Not that this is unusual. Even the most fascinating fictional characters will never possess the depth and nuance of a real human being. TV shows, movies, books, and the like all resort to stereotyping of one kind or the other.
But doing so reveals the writer’s priorities. By giving deference to one character trait or group, while glossing over others, is like a broadcast announcement that he carries a certain agenda.
And I was disappointed by the agenda put forth by The Punisher. This show, in case you are unaware, is something of a war drama, and deals with the subject of US military veterans. I am not a veteran myself, but I have lived among them.
And this show portrays them as a coven of serial killers waiting to happen.
Now, the character of Frank Castle has always been someone who operated outside the system of law and order. He kills without due process. And his character, since its creation, has posed the question of what justice is. Is Frank Castle a hero or a villain? What kind of damage does it do to execute people without a trial? Or are there some cases where such killing is the only worthy option?
These are the kinds of question that the Punisher has always kept in our minds. And the Netflix show carries on that tradition, but it also degrades both Frank and other veterans by painting their kills as animalistic and mindless. These characters are robbed of their humanity in ways that undercut their depth. Whether this approach is offensive is not my place to say, but it certainly is shallow.
After the events of Daredevil, season 2, Frank Castle believes he has killed everyone related to the death of his family.
Good for him.
Unfortunately, he is wrong. It turns out that the real reason his family was killed has to do with his work on project Cerberus, a covert operation that occurred in Afghanistan for the alleged capturing and killing of terrorists.
However, unbeknownst to the elite soldiers assigned to the project, Cerberus was actually created by a couple of military officials seeking to assassinate their former business partners in a heroin smuggling ring, as well as any witnesses or local law enforcement who tried to stop the drug trade.
As a way of tying up loose ends, the Cerberus project heads decided to kill the soldiers they had been using as their personal hitmen. Their attempt to take Frank’s life is what led to the death of his family.

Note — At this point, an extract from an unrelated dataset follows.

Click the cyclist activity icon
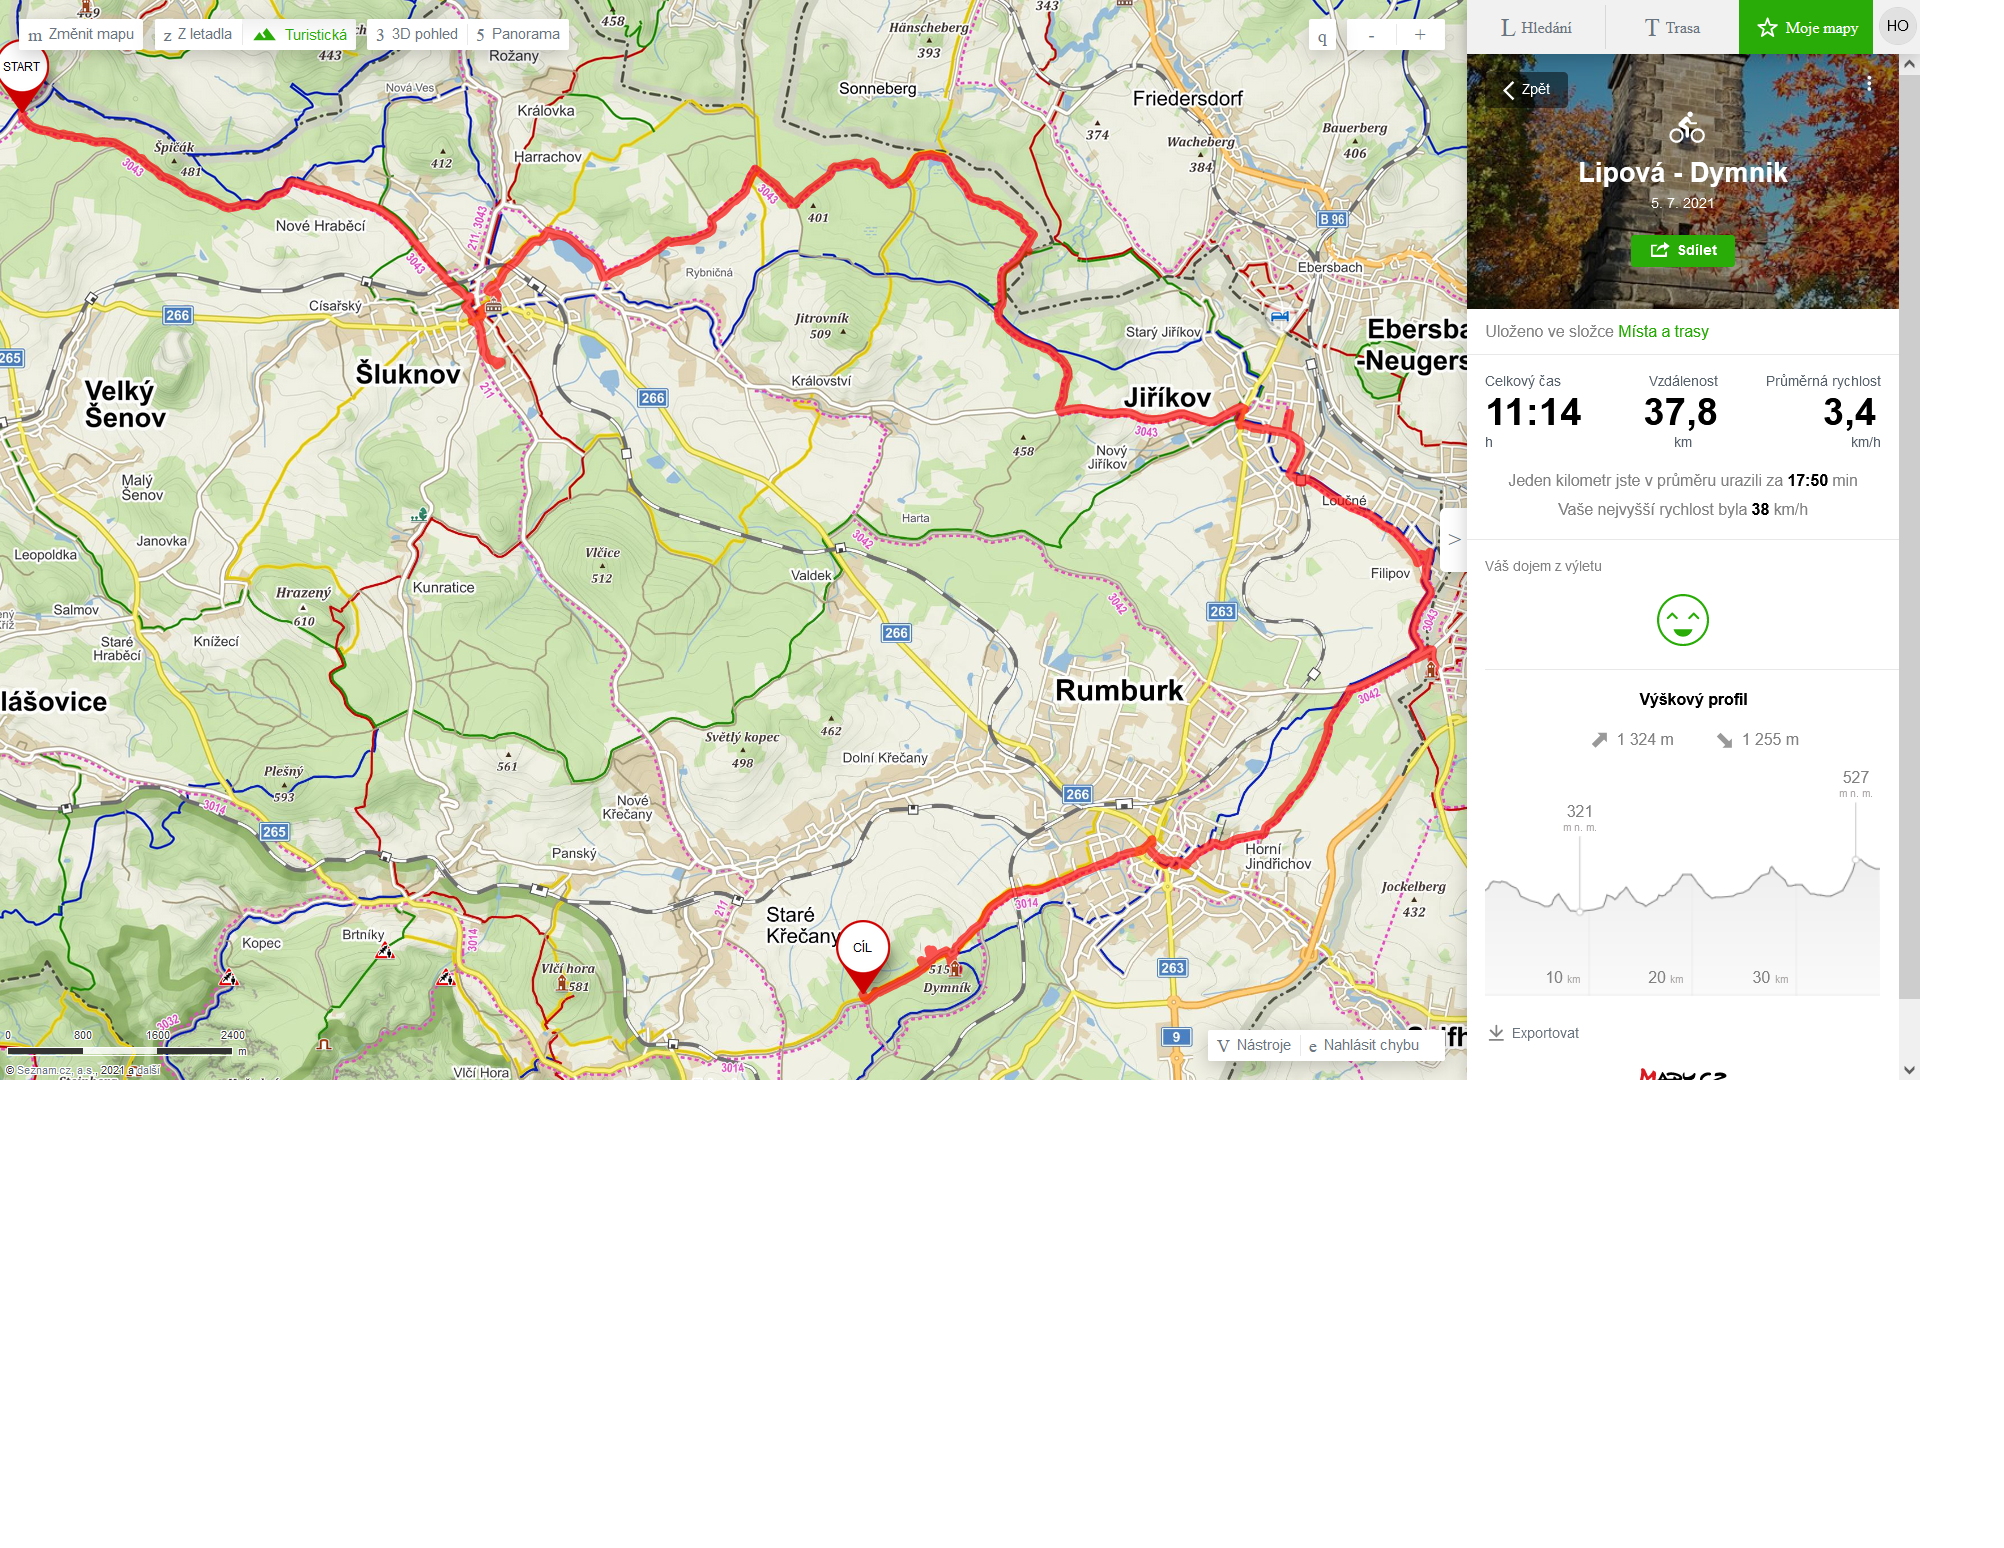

Once again, he dons his Punisher persona to bring death to these masterminds. But there are a number of complications. The first of which is Micro, a hacker who is in the same boat as Frank, except his family is still alive. But if he tries to contact them, they will be killed. If Frank can collect evidence proving that the leaders of Cerberus were criminals, then Micro can get his life back. But doing that may mean taking them down…alive.
Bogged Down by Unnecessary Additions
A lot of the problems I already mentioned with this series were made worse by certain unnecessary tangents the show kept throwing out of nowhere.
The shoehorned sex scenes were a paltry attempt to score points with the lowest common denominator. Why does every cable show and Netflix show think it has to be Game of Thrones? The way the show patronizes the audience is a large strike against it, and may prevent me from indulging in season 2.
The show also spent way too much time with characters who weren’t the Punisher. Most of the Marvel Netflix offerings have given us powerful villains and ancillary characters who, though they can’t outshine the main attraction, are interesting to watch.
The Punisher bucks that trend, by giving us a sideshow full of distractions, including uninteresting villains and a subplot about another veteran suffering from PTSD that has almost nothing to do with the main plot, and could have been left out.
A lot of these problems are grounded in the fact that the series runs for 13 entire episodes. 8 would have sufficed. These would have been more concentrated stories that would also have been more welcome. And it would not have taken a lot of work to shorten the series, as there is a ton of superfluous story points.
The Punisher is my second least favorite of the Marvel Netflix offerings, just barely edging out Jessica Jones.
If you’re a fan of the comics, you’ll likely love what’s being offered here. Or maybe you won’t, for while the gore and violence of the original comics is here, Frank Castle has been robbed of his depth. He was much more sympathetic in Daredevil. He is dehumanized here.
It’s a Netflix exclusive, if you are interested.